> **Extracted records**:
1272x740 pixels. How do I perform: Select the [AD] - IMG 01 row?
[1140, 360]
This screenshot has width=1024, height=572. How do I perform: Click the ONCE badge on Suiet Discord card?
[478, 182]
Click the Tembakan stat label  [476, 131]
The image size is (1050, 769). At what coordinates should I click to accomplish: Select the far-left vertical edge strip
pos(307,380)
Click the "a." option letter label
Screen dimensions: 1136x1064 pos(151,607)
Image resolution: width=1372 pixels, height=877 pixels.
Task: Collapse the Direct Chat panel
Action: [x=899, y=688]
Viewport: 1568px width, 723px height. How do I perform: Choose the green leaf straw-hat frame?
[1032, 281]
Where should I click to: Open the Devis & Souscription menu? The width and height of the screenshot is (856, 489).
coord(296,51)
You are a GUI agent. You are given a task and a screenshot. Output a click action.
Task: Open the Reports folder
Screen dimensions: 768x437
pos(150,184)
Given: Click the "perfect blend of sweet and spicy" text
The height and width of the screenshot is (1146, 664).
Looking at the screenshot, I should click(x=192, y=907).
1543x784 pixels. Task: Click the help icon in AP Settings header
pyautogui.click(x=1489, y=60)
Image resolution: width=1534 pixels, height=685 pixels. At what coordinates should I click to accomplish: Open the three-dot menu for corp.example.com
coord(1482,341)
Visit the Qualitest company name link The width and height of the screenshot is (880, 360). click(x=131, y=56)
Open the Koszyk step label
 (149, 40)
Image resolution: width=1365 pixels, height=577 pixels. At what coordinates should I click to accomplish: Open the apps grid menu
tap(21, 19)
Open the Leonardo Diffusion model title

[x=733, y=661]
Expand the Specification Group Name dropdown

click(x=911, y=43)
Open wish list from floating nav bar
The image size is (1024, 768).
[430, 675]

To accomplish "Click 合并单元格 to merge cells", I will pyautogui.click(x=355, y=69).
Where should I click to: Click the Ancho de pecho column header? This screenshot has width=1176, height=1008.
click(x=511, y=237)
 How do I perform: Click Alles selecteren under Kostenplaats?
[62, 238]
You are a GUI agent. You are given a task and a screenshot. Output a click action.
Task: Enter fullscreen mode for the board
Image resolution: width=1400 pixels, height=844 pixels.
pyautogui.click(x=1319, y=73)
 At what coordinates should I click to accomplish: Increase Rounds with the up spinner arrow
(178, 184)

> **What to work on**: Once the line containing "At what coordinates should I click to accomplish: Increase" is found, please retype it and every remaining line of the listing above, exactly, with nothing else.

> **Written solution**:
 At what coordinates should I click to accomplish: Increase Rounds with the up spinner arrow
(178, 184)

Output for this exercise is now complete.